__INPUT RECORDS__:
___

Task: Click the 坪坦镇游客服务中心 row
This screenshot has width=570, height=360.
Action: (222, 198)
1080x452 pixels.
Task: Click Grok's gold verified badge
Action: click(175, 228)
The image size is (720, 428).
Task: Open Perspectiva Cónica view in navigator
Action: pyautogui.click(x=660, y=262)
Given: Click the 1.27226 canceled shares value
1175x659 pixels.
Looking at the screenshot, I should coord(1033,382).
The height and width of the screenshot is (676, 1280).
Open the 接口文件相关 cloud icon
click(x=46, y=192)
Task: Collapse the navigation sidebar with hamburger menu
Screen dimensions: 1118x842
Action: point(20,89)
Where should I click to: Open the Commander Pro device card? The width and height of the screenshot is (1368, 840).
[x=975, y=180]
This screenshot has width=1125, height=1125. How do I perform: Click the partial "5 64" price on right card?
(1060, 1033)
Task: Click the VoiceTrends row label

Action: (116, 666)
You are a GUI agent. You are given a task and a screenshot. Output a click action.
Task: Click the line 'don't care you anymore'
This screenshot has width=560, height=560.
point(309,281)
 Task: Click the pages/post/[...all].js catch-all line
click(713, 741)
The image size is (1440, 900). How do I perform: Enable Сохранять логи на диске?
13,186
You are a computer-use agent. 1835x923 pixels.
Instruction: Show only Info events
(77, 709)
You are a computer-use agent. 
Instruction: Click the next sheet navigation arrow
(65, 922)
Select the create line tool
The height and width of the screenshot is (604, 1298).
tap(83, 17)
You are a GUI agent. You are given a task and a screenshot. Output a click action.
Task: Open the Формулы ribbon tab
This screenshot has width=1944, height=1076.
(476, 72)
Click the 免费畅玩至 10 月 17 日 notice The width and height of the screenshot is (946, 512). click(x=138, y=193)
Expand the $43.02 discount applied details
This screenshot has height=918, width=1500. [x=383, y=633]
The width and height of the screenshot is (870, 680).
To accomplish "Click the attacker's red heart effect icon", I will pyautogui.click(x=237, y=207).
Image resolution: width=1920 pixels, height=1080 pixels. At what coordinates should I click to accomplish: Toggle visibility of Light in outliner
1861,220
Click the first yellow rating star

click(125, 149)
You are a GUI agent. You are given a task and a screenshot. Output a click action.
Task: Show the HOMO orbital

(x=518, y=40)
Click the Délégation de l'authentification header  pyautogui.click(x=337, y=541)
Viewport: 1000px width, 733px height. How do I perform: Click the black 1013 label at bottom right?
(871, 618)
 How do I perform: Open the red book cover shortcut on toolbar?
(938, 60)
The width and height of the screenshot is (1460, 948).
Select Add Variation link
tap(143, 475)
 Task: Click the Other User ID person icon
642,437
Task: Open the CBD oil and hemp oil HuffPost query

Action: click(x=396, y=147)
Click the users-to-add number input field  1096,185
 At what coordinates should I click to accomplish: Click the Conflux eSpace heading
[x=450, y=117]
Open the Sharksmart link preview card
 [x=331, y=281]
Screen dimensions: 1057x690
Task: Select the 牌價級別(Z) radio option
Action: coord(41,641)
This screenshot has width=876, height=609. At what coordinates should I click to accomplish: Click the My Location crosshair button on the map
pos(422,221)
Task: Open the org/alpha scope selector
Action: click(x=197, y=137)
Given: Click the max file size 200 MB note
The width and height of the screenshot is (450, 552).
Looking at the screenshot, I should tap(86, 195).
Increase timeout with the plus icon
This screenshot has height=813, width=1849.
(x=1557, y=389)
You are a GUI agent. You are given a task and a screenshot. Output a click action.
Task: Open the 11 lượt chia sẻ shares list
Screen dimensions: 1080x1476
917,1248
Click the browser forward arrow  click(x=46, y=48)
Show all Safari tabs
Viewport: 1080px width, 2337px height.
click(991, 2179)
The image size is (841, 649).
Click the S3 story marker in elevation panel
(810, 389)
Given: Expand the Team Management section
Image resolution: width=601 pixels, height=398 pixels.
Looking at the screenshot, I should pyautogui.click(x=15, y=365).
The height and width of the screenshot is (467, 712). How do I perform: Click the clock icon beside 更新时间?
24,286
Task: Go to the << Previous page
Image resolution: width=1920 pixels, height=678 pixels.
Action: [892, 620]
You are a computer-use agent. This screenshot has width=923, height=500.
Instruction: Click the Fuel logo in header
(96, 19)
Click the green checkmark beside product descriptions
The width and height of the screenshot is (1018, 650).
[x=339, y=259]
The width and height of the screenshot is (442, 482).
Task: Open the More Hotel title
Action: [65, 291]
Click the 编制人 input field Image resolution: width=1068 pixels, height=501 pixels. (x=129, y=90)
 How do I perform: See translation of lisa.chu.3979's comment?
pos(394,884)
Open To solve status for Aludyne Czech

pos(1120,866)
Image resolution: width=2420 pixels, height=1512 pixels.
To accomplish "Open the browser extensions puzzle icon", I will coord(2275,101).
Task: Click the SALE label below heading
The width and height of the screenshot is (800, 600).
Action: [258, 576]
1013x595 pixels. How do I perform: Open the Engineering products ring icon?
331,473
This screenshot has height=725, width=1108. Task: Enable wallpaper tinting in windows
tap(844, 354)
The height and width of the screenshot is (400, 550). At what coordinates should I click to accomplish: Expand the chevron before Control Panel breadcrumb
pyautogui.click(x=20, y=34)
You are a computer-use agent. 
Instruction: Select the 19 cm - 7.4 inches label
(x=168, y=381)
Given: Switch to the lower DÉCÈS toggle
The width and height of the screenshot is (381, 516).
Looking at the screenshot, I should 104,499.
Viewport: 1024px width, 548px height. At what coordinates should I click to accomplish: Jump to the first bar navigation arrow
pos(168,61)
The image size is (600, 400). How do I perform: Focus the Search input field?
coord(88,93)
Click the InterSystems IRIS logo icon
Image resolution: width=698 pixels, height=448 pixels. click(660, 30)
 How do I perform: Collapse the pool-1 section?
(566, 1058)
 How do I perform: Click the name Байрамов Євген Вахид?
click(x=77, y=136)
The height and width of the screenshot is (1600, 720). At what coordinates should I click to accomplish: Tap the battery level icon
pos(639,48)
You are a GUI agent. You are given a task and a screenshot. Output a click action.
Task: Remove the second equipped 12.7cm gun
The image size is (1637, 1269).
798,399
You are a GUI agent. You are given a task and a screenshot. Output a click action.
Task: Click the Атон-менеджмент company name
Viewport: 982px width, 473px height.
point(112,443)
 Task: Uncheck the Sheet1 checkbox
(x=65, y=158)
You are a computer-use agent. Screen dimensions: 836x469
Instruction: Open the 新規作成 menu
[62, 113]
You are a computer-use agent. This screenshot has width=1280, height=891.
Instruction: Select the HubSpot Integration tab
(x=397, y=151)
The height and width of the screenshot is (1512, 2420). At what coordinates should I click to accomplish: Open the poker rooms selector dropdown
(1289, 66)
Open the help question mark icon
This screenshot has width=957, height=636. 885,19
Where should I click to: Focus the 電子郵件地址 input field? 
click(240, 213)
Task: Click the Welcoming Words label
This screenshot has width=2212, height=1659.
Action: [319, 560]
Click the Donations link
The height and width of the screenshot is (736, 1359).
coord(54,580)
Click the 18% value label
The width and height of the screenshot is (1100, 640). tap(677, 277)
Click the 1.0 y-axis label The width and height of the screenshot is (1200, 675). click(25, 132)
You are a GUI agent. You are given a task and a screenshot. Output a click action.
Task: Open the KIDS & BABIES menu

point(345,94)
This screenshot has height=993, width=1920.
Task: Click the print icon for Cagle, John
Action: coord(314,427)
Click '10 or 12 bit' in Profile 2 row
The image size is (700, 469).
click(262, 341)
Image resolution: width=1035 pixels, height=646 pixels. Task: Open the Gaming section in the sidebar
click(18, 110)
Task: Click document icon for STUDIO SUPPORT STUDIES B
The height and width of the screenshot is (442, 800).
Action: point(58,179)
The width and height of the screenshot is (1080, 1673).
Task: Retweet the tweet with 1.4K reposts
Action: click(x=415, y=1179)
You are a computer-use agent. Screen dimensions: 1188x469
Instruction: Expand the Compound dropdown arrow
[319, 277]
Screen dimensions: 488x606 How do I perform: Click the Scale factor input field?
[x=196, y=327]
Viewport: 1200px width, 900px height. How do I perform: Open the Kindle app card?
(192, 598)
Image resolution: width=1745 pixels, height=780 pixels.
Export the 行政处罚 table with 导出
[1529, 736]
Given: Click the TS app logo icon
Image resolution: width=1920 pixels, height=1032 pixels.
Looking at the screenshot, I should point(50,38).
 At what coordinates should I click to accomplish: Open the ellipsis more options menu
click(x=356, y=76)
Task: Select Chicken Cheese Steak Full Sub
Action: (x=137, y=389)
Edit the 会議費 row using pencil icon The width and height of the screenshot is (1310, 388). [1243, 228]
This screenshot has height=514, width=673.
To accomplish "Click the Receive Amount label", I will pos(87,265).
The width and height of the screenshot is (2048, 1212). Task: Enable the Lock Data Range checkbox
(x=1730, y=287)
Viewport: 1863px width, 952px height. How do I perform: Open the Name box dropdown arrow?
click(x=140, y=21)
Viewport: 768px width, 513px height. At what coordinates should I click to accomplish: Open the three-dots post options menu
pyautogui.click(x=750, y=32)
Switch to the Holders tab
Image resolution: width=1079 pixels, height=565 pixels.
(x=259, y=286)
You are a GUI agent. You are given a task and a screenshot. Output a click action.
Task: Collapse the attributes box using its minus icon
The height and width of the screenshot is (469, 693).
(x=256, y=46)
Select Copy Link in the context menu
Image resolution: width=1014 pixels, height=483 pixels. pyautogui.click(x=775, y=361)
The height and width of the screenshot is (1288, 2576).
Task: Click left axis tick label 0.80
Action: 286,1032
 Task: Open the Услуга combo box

___

__WHAT NEEDS TO BE DONE__: Reproduce verbatim every line from the one containing "Select Copy Link in the context menu" down to the end of the items, including both ends.

__RESULT OF THIS EXERCISE__:
Select Copy Link in the context menu
Image resolution: width=1014 pixels, height=483 pixels. pyautogui.click(x=775, y=361)
The height and width of the screenshot is (1288, 2576).
Task: Click left axis tick label 0.80
Action: 286,1032
 Task: Open the Услуга combo box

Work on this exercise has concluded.